# [Problema proposto 1]
De acordo com o trecho sobre a derrota norte-americana no Vietnã, em que data o governo do Vietnã do Sul se rendeu?
# [Problema proposto 2]
Traduza para o inglês a seguinte frase do trecho sobre a guerra do Vietnã: "Distintos imperialismos dominaram a península da Indochina desde o século XIX."
# [Problema proposto 3]
Prossiga com a redação do trecho sobre a guerra do Vietnã, começando logo após a última frase apresentada.

# [Trecho do texto]
::::
Há 40 anos o Vietcong ocupava Saigon e os ianques eram derrotados no Vietnã
| Mercedes Petit*
Em 30 de abril de 1975, o governo do Vietnam do Sul, um títere sustentado no país pelo imperialismo norte americano, se rendeu ante as tropas das heroicas guerrilhas de vietcongues, apoiadas pelo Vietnam do Norte, que o enfrentaram durante mais de 10 anos. Pela primeira vez em toda sua historia os ianques sofriam uma derrota militar que os marcou desde então.
Distintos imperialismos dominaram a península da Indochina desde o século XIX. E com um heroísmo incrível, o povo vietnamita resistiu e os foi expulsando. Na década de 1950, logo depois da divisão do país (Vietnam do Norte e Vietnam do Sul), os ianques eram o principal financiador da odiada ditadura de Ngo Dinh Diem, no sul. A resistência foi fortalecendo uma guerrilha de massas, o Vietcongue ou Frente de Libertação Nacional (FLN), que contava com apoio do Vietnam do Norte, limítrofe com a China, sendo ambos países o que os trotskistas denominávamos estados operários burocráticos. A medida que foi crescendo a resistência popular à ditadura, o exército do Vietnam do Sul mostrou sua incapacidade para sustentar o governo títere no poder. Os ianques tiveram que passar do envio de assessores e a ajuda militar, para bombardeios e a intervenção direta de suas tropas invasoras, entre 1964 e 1965, sob o governo de Lyndon B. Johnson.
::::
# [Registros de dados]
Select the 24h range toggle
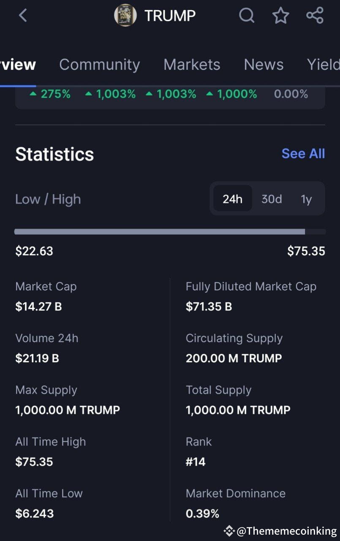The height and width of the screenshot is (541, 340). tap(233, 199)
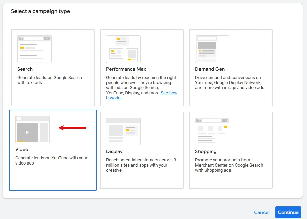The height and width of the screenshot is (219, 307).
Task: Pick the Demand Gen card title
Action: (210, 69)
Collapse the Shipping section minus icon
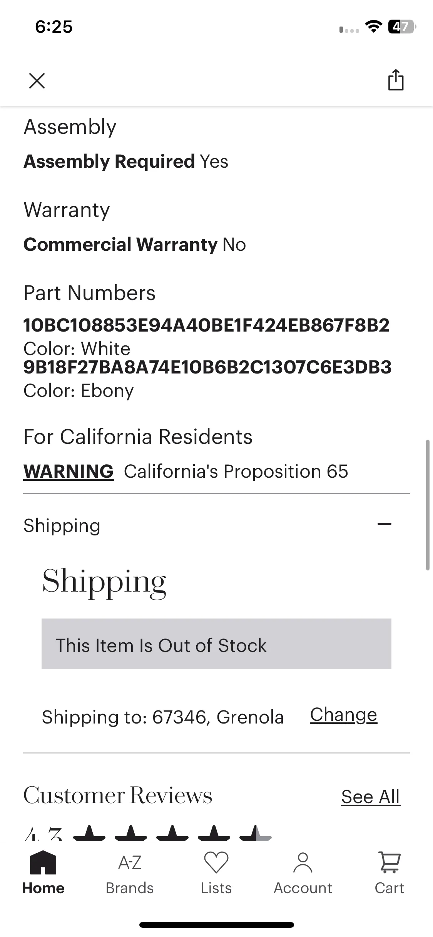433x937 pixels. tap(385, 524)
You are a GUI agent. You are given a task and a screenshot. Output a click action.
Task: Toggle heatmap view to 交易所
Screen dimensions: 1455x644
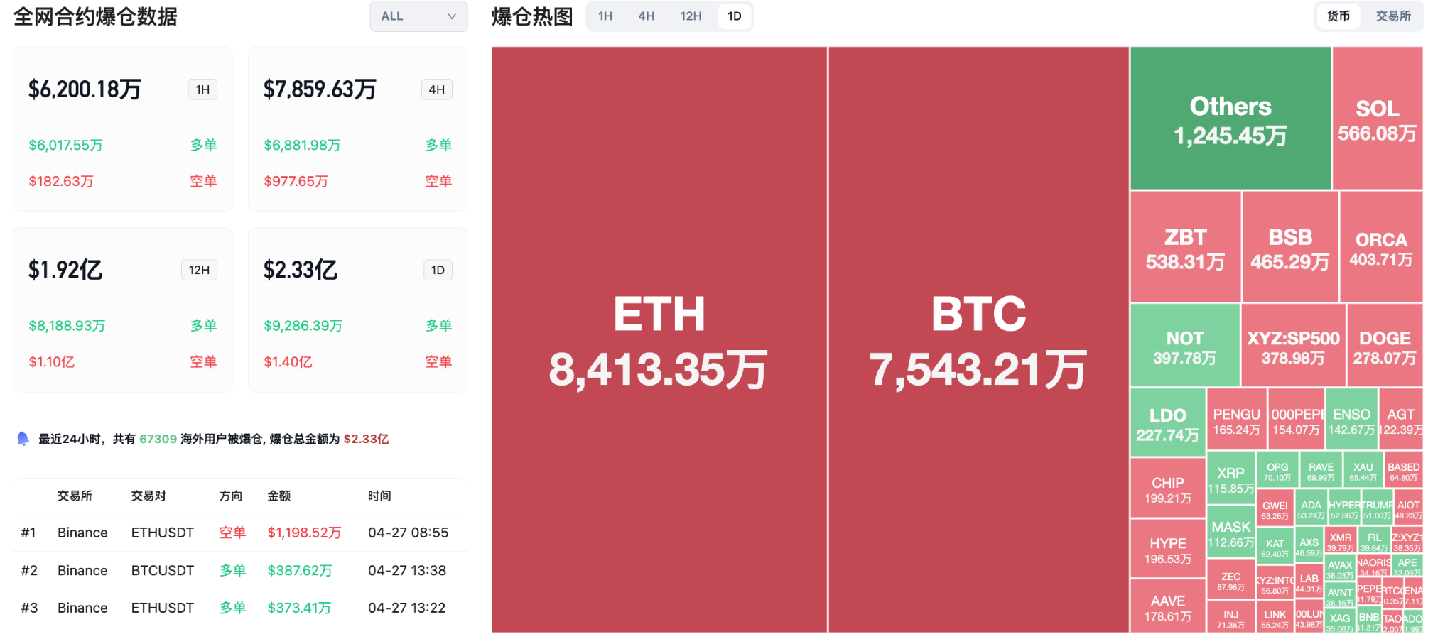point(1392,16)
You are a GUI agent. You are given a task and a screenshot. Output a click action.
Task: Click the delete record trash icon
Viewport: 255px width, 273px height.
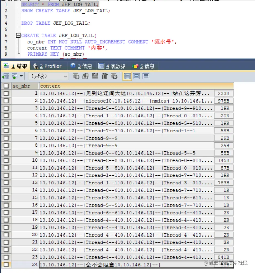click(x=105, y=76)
::::
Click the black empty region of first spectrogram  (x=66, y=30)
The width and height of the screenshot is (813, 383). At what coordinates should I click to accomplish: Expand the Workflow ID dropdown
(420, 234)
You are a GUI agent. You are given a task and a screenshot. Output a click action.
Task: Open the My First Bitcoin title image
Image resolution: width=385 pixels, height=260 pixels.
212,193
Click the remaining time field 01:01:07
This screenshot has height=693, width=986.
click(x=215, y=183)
::::
# [Resposta escrita 1]
Em 30 de abril de 1975.

# [Resposta escrita 2]
Different imperialisms dominated the Indochina peninsula from the nineteenth century onward.

# [Resposta escrita 3]
Bombas, tropas e napalm
Durante oito anos, o todo poderoso imperialismo ianque empreendeu um massacre intenso contra um povo que resistiu com incalculáveis sacrifícios. Chegou ao enviar mais de 500 mil soldados, teve cerca de 50 mil mortos e gastou mais de 15 bilhões de dólares (o que influenciou na crise econômica mundial de 1973-74). Fizeram conhecer em todo o mundo uma palavra sinistra: napalm. Era uma espécie de gelatina incendiária que jogavam de seus aviões, que em terra se alastrava em chamas duradouras. Jogavam toneladas de bombas, de napalm e de químicos esfoliantes, que arrasavam os cultivos e todo tipo de vegetação. Os soldados ianques tiveram que lutar corpo a corpo com os heroicos camponeses, transformados em guerrilheiros.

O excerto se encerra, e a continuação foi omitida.